*** Opening of EXCERPTED RECORDS ***
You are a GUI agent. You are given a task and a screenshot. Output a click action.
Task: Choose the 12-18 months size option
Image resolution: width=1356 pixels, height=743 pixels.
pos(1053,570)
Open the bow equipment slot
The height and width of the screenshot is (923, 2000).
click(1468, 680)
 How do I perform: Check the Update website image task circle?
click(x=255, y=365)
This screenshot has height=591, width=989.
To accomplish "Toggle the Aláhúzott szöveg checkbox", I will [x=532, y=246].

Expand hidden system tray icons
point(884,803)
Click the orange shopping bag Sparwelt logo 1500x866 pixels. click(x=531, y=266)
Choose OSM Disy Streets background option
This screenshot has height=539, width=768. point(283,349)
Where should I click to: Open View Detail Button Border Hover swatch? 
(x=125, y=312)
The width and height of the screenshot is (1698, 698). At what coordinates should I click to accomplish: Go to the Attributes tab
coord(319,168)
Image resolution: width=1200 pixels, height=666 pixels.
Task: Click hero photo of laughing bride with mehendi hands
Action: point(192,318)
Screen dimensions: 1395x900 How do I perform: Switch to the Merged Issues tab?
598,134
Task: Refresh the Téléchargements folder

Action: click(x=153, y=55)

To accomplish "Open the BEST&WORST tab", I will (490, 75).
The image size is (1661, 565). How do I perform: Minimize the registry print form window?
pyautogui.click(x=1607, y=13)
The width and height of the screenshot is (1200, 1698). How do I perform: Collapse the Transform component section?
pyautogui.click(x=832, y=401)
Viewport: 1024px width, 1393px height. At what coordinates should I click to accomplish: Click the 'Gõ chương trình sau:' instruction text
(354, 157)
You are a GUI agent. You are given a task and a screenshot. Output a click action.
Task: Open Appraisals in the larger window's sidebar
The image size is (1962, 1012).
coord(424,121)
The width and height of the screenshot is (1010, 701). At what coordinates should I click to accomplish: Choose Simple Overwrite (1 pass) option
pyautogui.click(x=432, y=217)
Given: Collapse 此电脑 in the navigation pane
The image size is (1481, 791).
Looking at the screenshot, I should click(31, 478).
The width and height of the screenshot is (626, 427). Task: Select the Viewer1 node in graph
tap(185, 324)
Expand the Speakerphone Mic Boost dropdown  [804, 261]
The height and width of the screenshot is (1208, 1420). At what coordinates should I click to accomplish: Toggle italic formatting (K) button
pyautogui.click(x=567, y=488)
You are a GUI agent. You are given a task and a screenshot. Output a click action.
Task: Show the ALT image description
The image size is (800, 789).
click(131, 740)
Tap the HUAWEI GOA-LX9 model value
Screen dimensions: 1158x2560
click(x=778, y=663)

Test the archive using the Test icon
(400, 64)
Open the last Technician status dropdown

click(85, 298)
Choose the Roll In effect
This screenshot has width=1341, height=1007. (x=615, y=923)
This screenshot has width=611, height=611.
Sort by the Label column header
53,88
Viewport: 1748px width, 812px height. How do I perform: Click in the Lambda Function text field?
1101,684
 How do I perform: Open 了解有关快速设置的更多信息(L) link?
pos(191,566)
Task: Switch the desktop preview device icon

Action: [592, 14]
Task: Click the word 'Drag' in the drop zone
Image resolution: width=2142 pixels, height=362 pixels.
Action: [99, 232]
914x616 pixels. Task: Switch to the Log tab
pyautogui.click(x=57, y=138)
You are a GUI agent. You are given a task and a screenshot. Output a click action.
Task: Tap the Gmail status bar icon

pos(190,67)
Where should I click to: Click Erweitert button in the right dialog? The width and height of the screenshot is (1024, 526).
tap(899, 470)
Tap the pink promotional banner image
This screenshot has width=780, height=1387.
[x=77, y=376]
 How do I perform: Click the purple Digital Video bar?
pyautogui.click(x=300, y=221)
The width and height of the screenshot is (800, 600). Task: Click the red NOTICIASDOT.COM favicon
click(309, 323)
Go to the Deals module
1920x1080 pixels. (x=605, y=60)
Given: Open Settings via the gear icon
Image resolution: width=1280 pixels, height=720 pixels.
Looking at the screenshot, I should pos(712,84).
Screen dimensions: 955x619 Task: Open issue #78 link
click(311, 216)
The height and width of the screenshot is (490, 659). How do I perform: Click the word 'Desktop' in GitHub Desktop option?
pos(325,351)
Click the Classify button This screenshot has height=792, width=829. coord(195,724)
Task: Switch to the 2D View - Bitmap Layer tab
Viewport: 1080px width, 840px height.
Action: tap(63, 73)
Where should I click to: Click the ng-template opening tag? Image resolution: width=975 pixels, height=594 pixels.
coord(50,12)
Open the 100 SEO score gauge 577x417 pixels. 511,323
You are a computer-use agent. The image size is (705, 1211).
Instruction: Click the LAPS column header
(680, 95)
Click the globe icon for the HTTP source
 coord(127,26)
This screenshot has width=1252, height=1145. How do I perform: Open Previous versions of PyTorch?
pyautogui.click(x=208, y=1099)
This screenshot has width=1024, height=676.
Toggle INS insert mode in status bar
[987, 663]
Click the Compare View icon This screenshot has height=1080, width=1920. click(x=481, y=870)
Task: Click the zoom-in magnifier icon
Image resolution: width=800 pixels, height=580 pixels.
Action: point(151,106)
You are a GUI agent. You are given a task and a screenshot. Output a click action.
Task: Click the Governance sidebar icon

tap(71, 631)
*** Close of EXCERPTED RECORDS ***
▸ **EXERCISE DIRECTIONS**
Keeping every line exactly as it is, retype the listing.

▸ **ANSWER TO THIS TASK**
You are a GUI agent. You are given a task and a screenshot. Output a click action.
Task: Choose the 12-18 months size option
Image resolution: width=1356 pixels, height=743 pixels.
pos(1053,570)
Open the bow equipment slot
The height and width of the screenshot is (923, 2000).
click(1468, 680)
 How do I perform: Check the Update website image task circle?
click(x=255, y=365)
This screenshot has height=591, width=989.
To accomplish "Toggle the Aláhúzott szöveg checkbox", I will [x=532, y=246].

Expand hidden system tray icons
point(884,803)
Click the orange shopping bag Sparwelt logo 1500x866 pixels. click(x=531, y=266)
Choose OSM Disy Streets background option
This screenshot has height=539, width=768. point(283,349)
Where should I click to: Open View Detail Button Border Hover swatch? 
(x=125, y=312)
The width and height of the screenshot is (1698, 698). At what coordinates should I click to accomplish: Go to the Attributes tab
coord(319,168)
Image resolution: width=1200 pixels, height=666 pixels.
Task: Click hero photo of laughing bride with mehendi hands
Action: point(192,318)
Screen dimensions: 1395x900 How do I perform: Switch to the Merged Issues tab?
598,134
Task: Refresh the Téléchargements folder

Action: click(x=153, y=55)

To accomplish "Open the BEST&WORST tab", I will (490, 75).
The image size is (1661, 565). How do I perform: Minimize the registry print form window?
pyautogui.click(x=1607, y=13)
The width and height of the screenshot is (1200, 1698). How do I perform: Collapse the Transform component section?
pyautogui.click(x=832, y=401)
Viewport: 1024px width, 1393px height. At what coordinates should I click to accomplish: Click the 'Gõ chương trình sau:' instruction text
(354, 157)
You are a GUI agent. You are given a task and a screenshot. Output a click action.
Task: Open Appraisals in the larger window's sidebar
The image size is (1962, 1012).
coord(424,121)
The width and height of the screenshot is (1010, 701). At what coordinates should I click to accomplish: Choose Simple Overwrite (1 pass) option
pyautogui.click(x=432, y=217)
Given: Collapse 此电脑 in the navigation pane
The image size is (1481, 791).
Looking at the screenshot, I should click(31, 478).
The width and height of the screenshot is (626, 427). Task: Select the Viewer1 node in graph
tap(185, 324)
Expand the Speakerphone Mic Boost dropdown  [804, 261]
The height and width of the screenshot is (1208, 1420). At what coordinates should I click to accomplish: Toggle italic formatting (K) button
pyautogui.click(x=567, y=488)
You are a GUI agent. You are given a task and a screenshot. Output a click action.
Task: Show the ALT image description
The image size is (800, 789).
click(131, 740)
Tap the HUAWEI GOA-LX9 model value
Screen dimensions: 1158x2560
click(x=778, y=663)

Test the archive using the Test icon
(400, 64)
Open the last Technician status dropdown

click(85, 298)
Choose the Roll In effect
This screenshot has width=1341, height=1007. (x=615, y=923)
This screenshot has width=611, height=611.
Sort by the Label column header
53,88
Viewport: 1748px width, 812px height. How do I perform: Click in the Lambda Function text field?
1101,684
 How do I perform: Open 了解有关快速设置的更多信息(L) link?
pos(191,566)
Task: Switch the desktop preview device icon

Action: [592, 14]
Task: Click the word 'Drag' in the drop zone
Image resolution: width=2142 pixels, height=362 pixels.
Action: [99, 232]
914x616 pixels. Task: Switch to the Log tab
pyautogui.click(x=57, y=138)
You are a GUI agent. You are given a task and a screenshot. Output a click action.
Task: Tap the Gmail status bar icon

pos(190,67)
Where should I click to: Click Erweitert button in the right dialog? The width and height of the screenshot is (1024, 526).
tap(899, 470)
Tap the pink promotional banner image
This screenshot has width=780, height=1387.
[x=77, y=376]
 How do I perform: Click the purple Digital Video bar?
pyautogui.click(x=300, y=221)
The width and height of the screenshot is (800, 600). Task: Click the red NOTICIASDOT.COM favicon
click(309, 323)
Go to the Deals module
1920x1080 pixels. (x=605, y=60)
Given: Open Settings via the gear icon
Image resolution: width=1280 pixels, height=720 pixels.
Looking at the screenshot, I should pos(712,84).
Screen dimensions: 955x619 Task: Open issue #78 link
click(311, 216)
The height and width of the screenshot is (490, 659). How do I perform: Click the word 'Desktop' in GitHub Desktop option?
pos(325,351)
Click the Classify button This screenshot has height=792, width=829. coord(195,724)
Task: Switch to the 2D View - Bitmap Layer tab
Viewport: 1080px width, 840px height.
Action: tap(63, 73)
Where should I click to: Click the ng-template opening tag? Image resolution: width=975 pixels, height=594 pixels.
coord(50,12)
Open the 100 SEO score gauge 577x417 pixels. 511,323
You are a computer-use agent. The image size is (705, 1211).
Instruction: Click the LAPS column header
(680, 95)
Click the globe icon for the HTTP source
 coord(127,26)
This screenshot has width=1252, height=1145. How do I perform: Open Previous versions of PyTorch?
pyautogui.click(x=208, y=1099)
This screenshot has width=1024, height=676.
Toggle INS insert mode in status bar
[987, 663]
Click the Compare View icon This screenshot has height=1080, width=1920. click(x=481, y=870)
Task: Click the zoom-in magnifier icon
Image resolution: width=800 pixels, height=580 pixels.
Action: point(151,106)
You are a GUI agent. You are given a task and a screenshot. Output a click action.
Task: Click the Governance sidebar icon

tap(71, 631)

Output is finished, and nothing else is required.